那年秋闈,裴度一舉中舉。次年春闈,金榜題名。當他站在皇城門前,看榜文上“裴度”二字時,天津橋上的那一幕又浮上心頭。

歲月如落水東流,一去不返。昔日的青衫書生,如今已是紫袍玉帶的朝廷重臣。元和十二年春,延英殿內燭火通明,一場關乎國運的辯論正到緊要關頭。

龍椅上,憲宗皇帝眉頭緊鎖:“吳元濟又遣使求和,願受朝廷節鉞。諸卿以為如何?”

殿中一時寂靜。淮西戰事膠著多年,國庫日虛,朝中主和之聲漸起。幾位大臣相繼出列,陳說“以節鉞換太平”之利。

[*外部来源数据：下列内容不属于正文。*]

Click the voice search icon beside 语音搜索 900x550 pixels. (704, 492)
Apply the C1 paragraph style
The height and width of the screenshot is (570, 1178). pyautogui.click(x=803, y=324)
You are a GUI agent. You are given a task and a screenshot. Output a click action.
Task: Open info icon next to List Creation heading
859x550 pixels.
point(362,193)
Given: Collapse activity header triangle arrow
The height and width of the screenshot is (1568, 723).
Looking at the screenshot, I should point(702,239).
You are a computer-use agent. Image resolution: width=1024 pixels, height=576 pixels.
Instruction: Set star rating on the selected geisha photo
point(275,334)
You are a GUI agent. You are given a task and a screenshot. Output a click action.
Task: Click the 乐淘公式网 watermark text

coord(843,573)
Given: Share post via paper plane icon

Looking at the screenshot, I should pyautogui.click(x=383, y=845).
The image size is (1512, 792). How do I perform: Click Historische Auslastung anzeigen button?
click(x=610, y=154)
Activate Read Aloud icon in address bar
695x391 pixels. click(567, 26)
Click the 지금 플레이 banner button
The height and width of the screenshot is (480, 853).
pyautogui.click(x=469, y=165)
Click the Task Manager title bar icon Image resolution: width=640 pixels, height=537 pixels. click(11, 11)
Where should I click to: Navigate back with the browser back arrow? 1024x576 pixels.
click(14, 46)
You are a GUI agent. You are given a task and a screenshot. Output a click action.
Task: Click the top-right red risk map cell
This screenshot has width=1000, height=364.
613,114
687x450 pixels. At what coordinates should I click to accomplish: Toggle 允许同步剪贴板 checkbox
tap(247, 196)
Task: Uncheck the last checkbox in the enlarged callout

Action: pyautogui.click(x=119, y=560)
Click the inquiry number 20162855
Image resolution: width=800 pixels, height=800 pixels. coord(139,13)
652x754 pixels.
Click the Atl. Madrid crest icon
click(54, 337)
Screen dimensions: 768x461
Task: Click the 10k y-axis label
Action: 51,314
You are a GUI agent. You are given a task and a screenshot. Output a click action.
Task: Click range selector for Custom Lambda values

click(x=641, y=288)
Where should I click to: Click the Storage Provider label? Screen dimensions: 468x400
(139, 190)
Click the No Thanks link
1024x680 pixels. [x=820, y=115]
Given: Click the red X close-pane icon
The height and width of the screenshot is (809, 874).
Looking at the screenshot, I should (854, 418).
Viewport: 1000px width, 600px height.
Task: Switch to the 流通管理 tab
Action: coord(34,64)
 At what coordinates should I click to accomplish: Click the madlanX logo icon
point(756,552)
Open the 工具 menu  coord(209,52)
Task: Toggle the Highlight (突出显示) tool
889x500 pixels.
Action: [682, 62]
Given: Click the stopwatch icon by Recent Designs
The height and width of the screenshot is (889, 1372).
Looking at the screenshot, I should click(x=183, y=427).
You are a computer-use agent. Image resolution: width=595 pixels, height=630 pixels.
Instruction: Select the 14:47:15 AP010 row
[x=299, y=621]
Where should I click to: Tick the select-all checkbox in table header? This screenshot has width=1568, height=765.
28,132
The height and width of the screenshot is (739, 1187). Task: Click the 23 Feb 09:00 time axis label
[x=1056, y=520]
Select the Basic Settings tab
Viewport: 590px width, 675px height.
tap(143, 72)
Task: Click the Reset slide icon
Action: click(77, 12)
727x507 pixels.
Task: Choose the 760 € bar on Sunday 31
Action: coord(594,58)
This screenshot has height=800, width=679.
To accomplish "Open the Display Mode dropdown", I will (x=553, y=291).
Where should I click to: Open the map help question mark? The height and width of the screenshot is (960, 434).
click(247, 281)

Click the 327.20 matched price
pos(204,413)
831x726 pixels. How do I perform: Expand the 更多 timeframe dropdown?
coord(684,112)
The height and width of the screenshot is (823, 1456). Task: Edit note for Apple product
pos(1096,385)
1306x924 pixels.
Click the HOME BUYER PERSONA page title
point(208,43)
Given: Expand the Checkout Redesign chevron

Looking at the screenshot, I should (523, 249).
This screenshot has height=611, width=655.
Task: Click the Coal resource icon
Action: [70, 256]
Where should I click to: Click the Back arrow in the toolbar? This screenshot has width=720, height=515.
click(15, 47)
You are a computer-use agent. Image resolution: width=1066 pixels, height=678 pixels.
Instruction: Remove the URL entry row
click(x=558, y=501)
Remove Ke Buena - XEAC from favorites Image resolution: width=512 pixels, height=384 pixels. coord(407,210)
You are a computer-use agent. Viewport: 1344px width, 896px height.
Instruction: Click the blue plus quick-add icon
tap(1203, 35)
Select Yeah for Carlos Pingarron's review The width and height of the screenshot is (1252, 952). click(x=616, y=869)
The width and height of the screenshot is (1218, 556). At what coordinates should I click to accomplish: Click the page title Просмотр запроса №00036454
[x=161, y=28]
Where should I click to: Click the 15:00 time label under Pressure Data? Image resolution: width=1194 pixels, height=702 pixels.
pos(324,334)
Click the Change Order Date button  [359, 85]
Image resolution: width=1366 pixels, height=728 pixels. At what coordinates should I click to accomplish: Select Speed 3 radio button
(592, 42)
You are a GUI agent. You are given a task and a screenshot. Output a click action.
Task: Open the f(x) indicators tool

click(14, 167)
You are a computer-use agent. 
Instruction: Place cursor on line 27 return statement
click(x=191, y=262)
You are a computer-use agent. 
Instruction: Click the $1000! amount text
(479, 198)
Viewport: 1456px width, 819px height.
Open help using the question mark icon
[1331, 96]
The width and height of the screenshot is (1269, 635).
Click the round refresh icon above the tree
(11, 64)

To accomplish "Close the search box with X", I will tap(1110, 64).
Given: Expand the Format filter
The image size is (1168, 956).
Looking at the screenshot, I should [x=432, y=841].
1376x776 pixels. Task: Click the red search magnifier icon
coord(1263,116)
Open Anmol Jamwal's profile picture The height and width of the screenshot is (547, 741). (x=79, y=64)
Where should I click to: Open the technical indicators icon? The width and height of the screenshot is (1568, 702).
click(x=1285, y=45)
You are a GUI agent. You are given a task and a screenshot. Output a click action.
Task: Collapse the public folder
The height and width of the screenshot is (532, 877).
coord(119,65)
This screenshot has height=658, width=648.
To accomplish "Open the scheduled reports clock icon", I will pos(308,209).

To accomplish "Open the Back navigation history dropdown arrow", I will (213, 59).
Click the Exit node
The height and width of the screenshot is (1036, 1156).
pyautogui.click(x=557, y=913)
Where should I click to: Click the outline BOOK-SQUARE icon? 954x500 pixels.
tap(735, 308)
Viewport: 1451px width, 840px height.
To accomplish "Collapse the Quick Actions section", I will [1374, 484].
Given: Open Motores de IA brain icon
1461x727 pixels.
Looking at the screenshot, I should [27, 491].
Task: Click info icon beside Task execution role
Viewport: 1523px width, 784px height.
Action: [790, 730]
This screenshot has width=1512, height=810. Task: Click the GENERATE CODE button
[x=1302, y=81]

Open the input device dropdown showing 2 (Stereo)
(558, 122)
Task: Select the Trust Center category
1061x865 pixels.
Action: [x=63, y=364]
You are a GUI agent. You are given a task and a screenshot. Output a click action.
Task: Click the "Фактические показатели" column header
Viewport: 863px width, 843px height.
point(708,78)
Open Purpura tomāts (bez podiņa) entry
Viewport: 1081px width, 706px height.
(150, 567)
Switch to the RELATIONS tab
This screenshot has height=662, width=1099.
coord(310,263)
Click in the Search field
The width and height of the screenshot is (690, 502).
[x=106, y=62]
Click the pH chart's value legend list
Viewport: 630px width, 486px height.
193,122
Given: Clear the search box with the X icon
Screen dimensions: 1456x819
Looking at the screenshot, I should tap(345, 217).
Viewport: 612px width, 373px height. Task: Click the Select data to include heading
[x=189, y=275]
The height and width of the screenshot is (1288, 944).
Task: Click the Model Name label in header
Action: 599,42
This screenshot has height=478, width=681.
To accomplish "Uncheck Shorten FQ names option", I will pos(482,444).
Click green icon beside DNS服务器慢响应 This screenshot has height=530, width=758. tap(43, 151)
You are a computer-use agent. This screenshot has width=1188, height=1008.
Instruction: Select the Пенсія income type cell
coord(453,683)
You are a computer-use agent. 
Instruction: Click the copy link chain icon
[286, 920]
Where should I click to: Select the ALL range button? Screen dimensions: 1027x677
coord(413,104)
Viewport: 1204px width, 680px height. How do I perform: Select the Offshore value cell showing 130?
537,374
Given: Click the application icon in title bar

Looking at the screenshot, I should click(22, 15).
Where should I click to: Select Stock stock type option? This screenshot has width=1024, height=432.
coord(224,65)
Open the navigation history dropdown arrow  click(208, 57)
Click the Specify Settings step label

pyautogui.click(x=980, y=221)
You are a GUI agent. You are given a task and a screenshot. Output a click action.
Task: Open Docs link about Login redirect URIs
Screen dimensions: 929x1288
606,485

裴度立在殿柱旁,望著禦座後的九州輿圖。燭光搖曳中,他仿佛又看見天津橋下的洛水,看見那年秋風裡牽著跛驢的自己,聽見那句“須待此人為將”。

他整了整袍袖,穩步出列。

“陛下。”聲音清朗,穿透殿宇,“吳元濟跋扈四十餘年,朝廷既往不咎,已是天恩浩蕩。如今他不思歸順,反欲恃強索節,若遂其願,天下藩鎮豈不競相效仿?”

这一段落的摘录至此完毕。